PARKINSON’S DISEASE: NEW HOPE FOR LID
The currently available
treatments for Parkinson’s disease (PD) are symptomatic, and do not alter the
natural course of the disease, however the effectiveness of pharmacotherapy has
greatly improved patients quality of life.
After its introduction in
the early 1960s, oral dopamine replacement therapy quickly became the mainstay
of treatment of the disorder. The first agent to be introduced was the dopamine
precursor L-3,4-dihydroxyphenilalanine (L-DOPA), which was combined with
peripheral blockers of dopa-decarboxylase (carbidopa or benserazide). The
earliest treatment with the anticholinergic medications is still in use for
tremor today, but their use is problematic because of severe side-effects.

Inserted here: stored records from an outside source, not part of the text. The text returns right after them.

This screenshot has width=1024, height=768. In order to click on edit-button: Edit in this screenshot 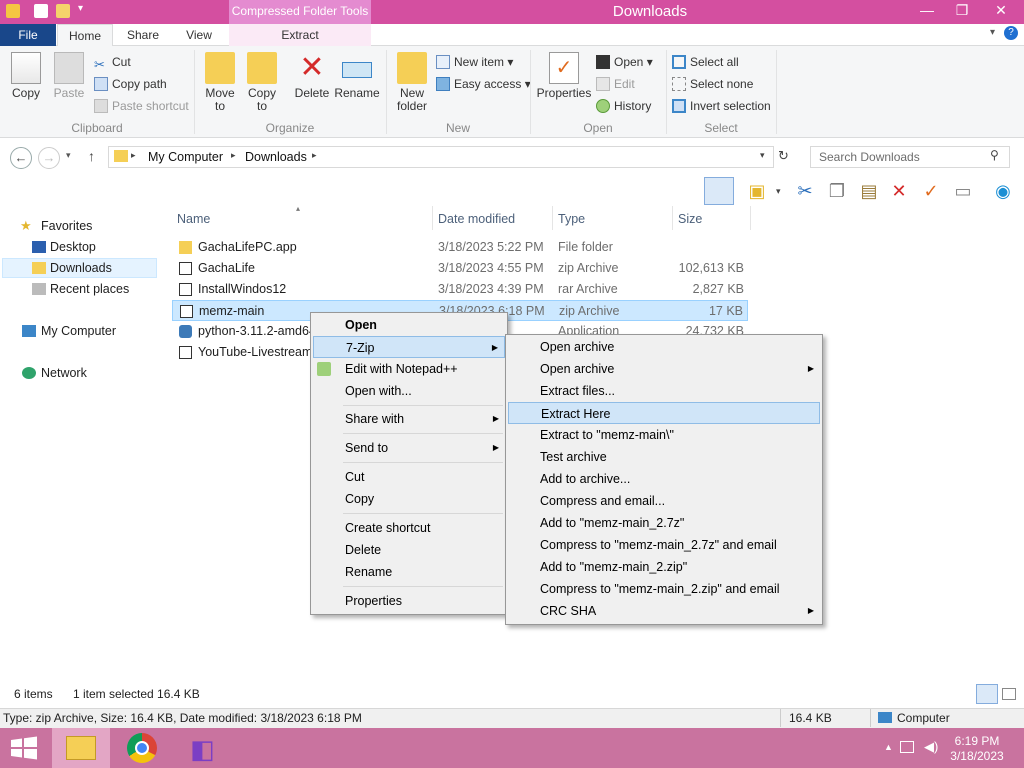, I will do `click(616, 84)`.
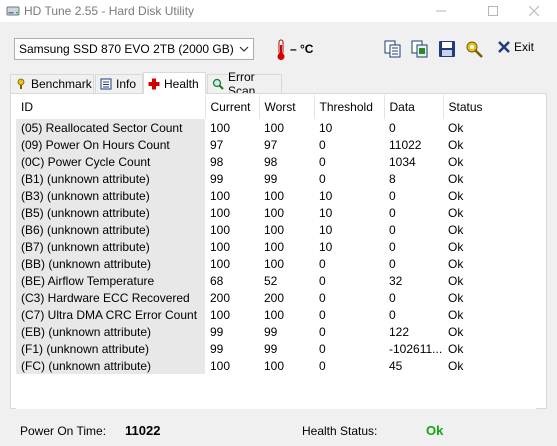 The image size is (557, 446). I want to click on table-row: (B5) (unknown attribute) 100 100 10 0 Ok, so click(276, 212).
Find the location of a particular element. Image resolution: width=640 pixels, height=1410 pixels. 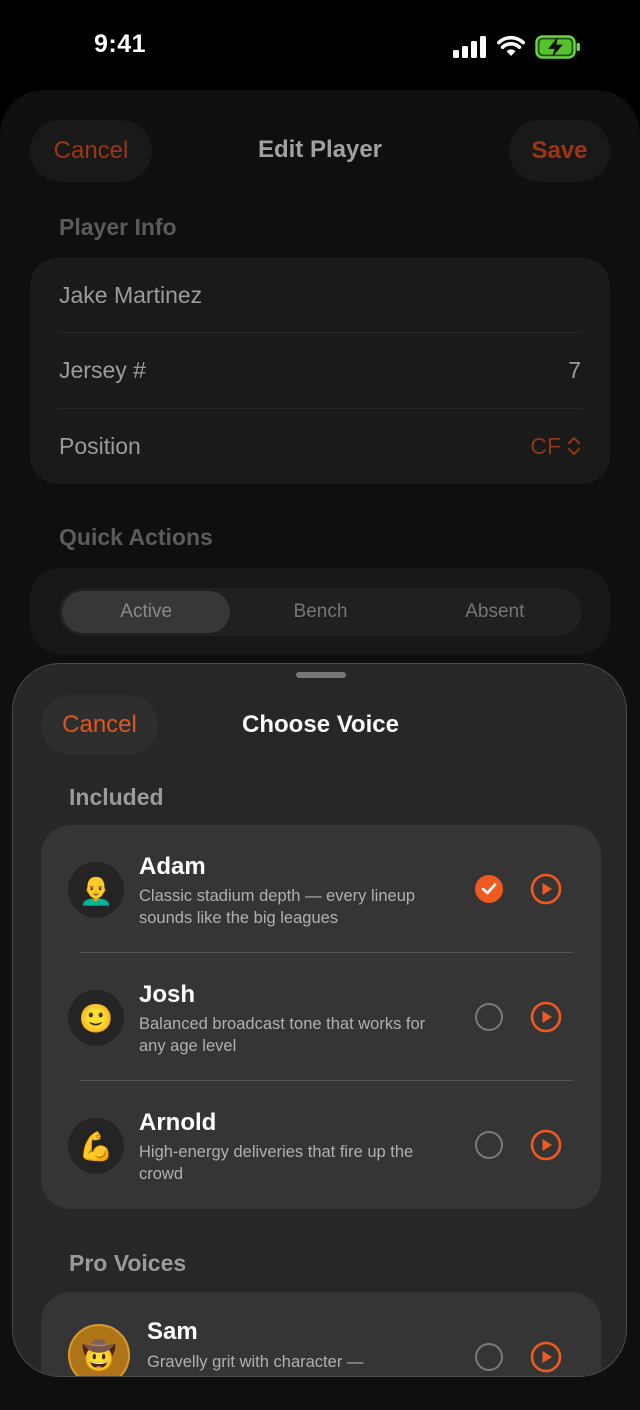

selected-checkmark-icon is located at coordinates (489, 889).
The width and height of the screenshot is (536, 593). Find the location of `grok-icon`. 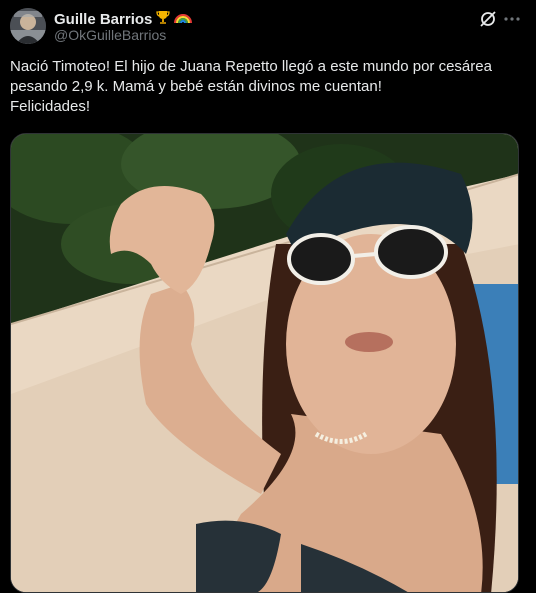

grok-icon is located at coordinates (488, 19).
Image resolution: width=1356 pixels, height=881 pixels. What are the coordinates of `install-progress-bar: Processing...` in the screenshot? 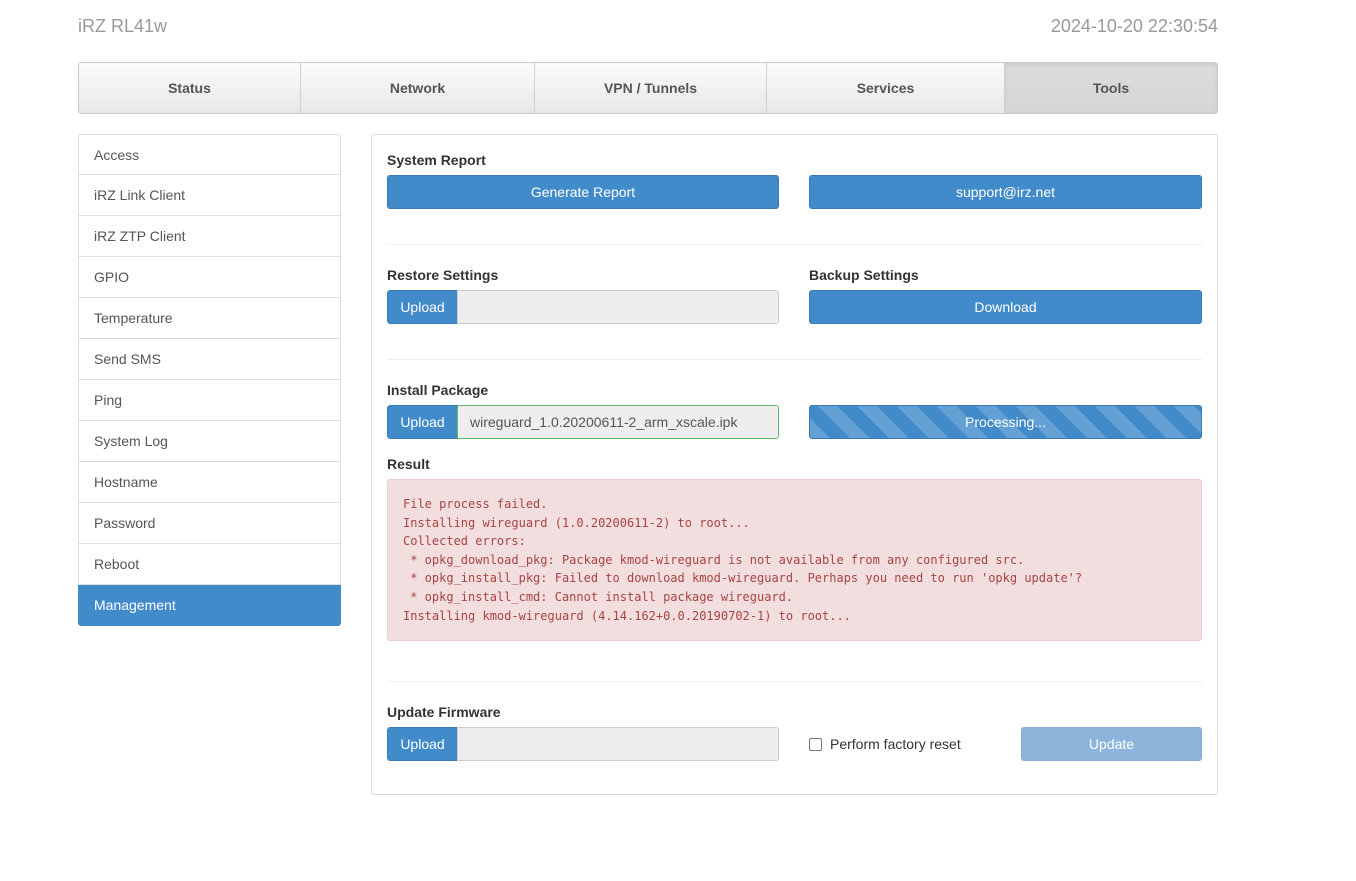 It's located at (1006, 422).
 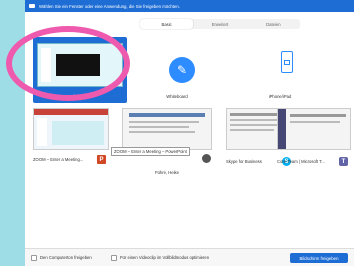 What do you see at coordinates (114, 258) in the screenshot?
I see `optimize-video-checkbox` at bounding box center [114, 258].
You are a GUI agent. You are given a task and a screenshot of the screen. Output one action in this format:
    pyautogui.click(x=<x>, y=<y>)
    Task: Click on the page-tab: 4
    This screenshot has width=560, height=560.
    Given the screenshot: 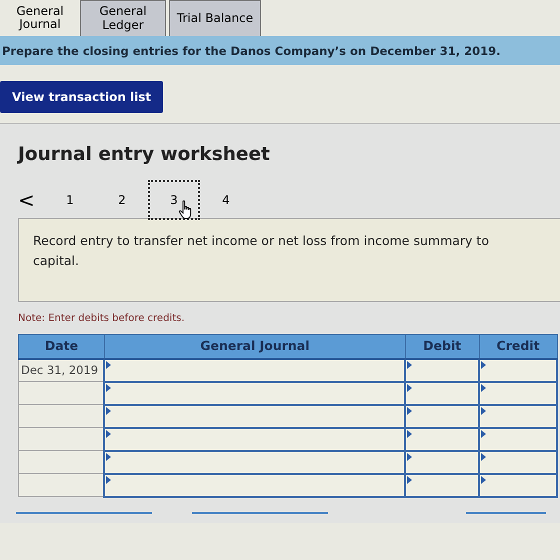 What is the action you would take?
    pyautogui.click(x=226, y=200)
    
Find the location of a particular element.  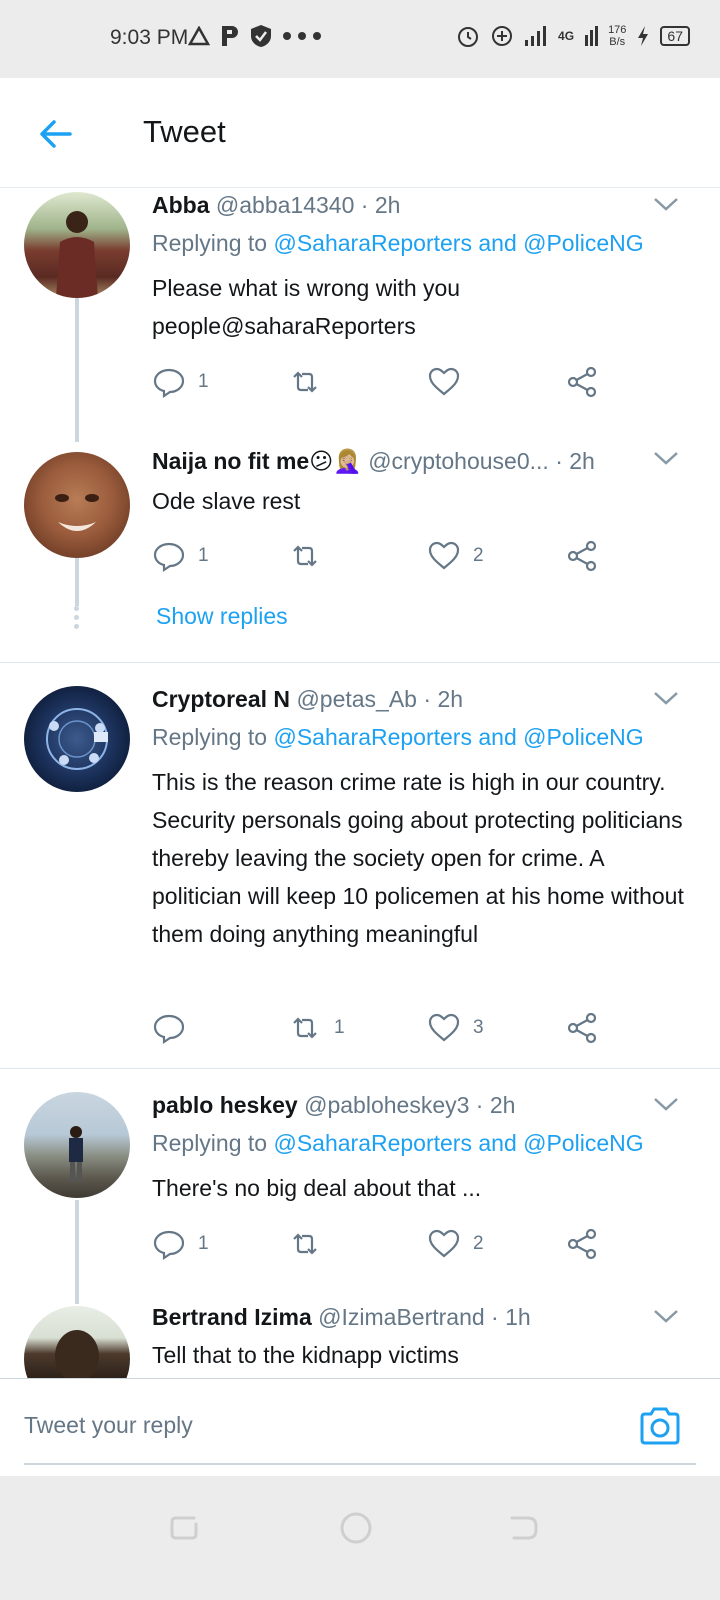

home-icon is located at coordinates (356, 1528).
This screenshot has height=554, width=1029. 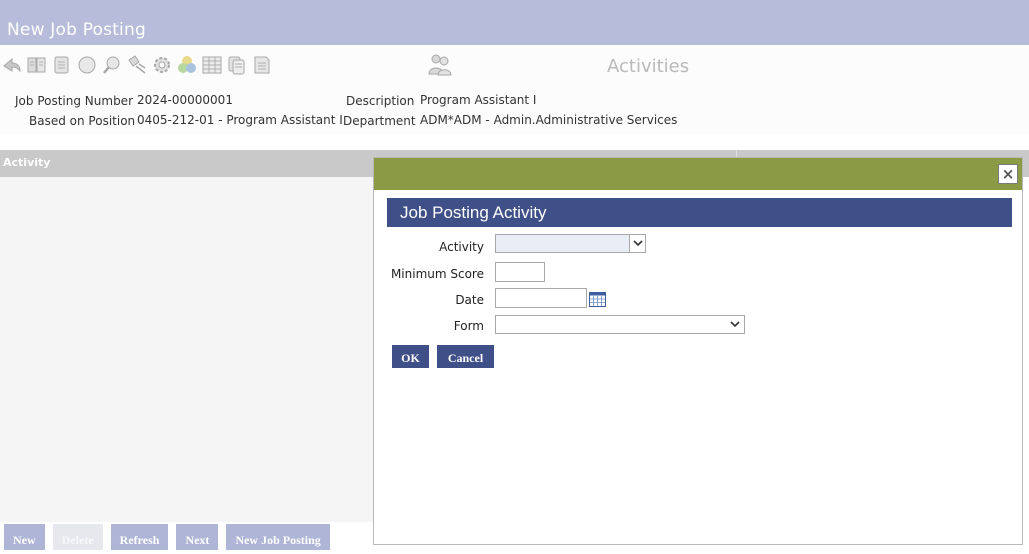 What do you see at coordinates (62, 65) in the screenshot?
I see `document-icon` at bounding box center [62, 65].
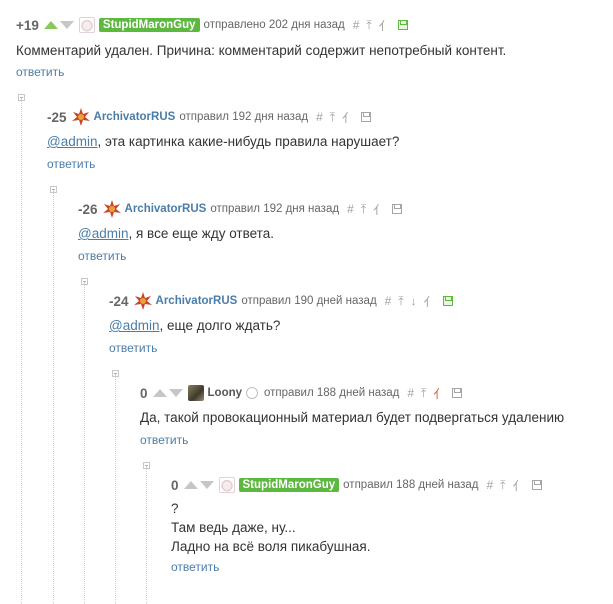 The height and width of the screenshot is (604, 613). Describe the element at coordinates (252, 393) in the screenshot. I see `status-icon` at that location.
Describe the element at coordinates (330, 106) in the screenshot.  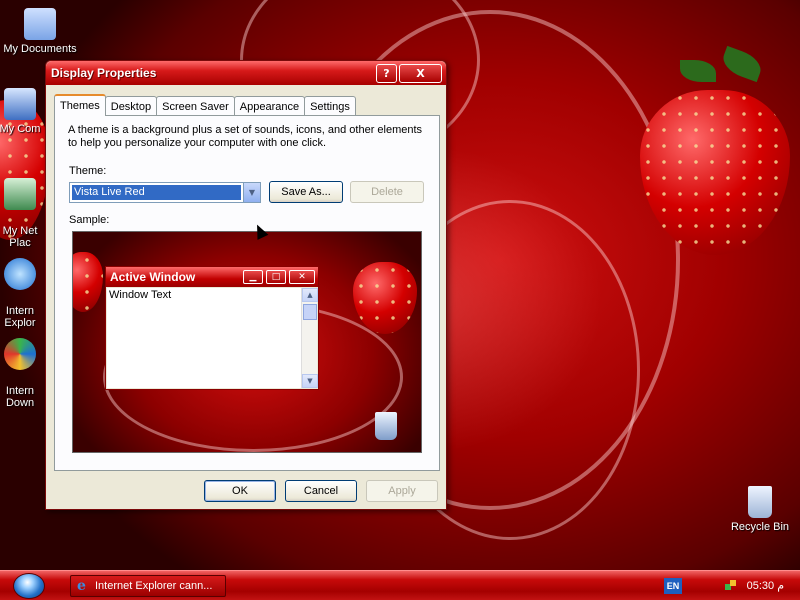
I see `tab-settings: Settings` at that location.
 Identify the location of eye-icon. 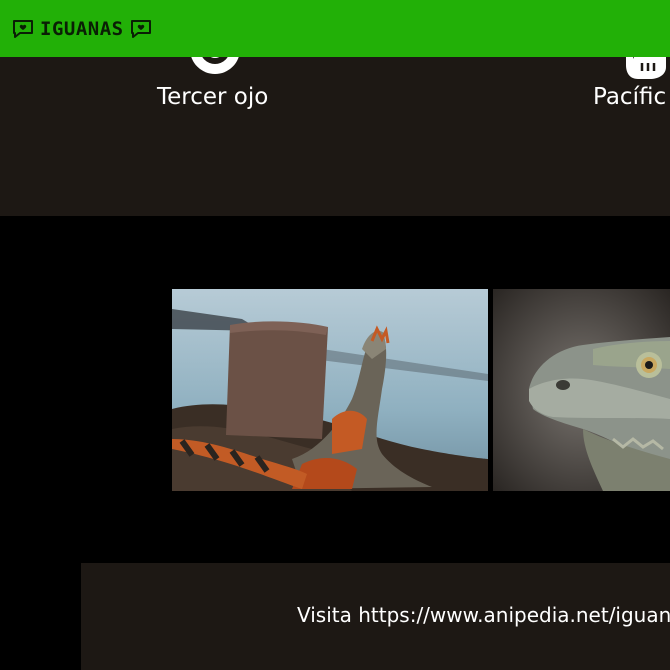
(215, 69).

The
most important alternatives to L-DOPA therapy are direct-acting dopamine
receptor agonists, such as ropinirole, pramipexole, or pergolide, which have a
mild neuroprotective effect and a longer half-life than L-DOPA and carbidopa. Unfortunately
the side-effects of antagonists are similar to those of L-DOPA, including
nausea, hallucinations and dyskinesias. Although also described for L-DOPA,
recent studies have shown that daytime sedation with sudden “sleep attacks” is
a significant side-effect of these compounds.
For all these reasons,
L-DOPA-induced dyskinesia (LID) is on the focus of research.
Adenosine A2A receptor
antagonists can reduce LID in patients suffering from PD. In a mouse model of
PD, Xiao and his co-workers found that adenosine A2A receptor antagonists
inhibited the development of symptoms of LID, and mice lacking forebrain A2A
receptors showed reduced LID symptoms (Xiao D. et al. Forebrain adenosine A2A
receptors contribute to L-3,4-dihydroxyphenylalanine-induced dyskynesia in
hemiparkinsonian mice. J. Neurosci 26, 13548-13555, 2006).
Results described in Xiao’s
paper provide evidence that adenosine A2A receptors contribute to LID and that
they might be a novel pharmacological target.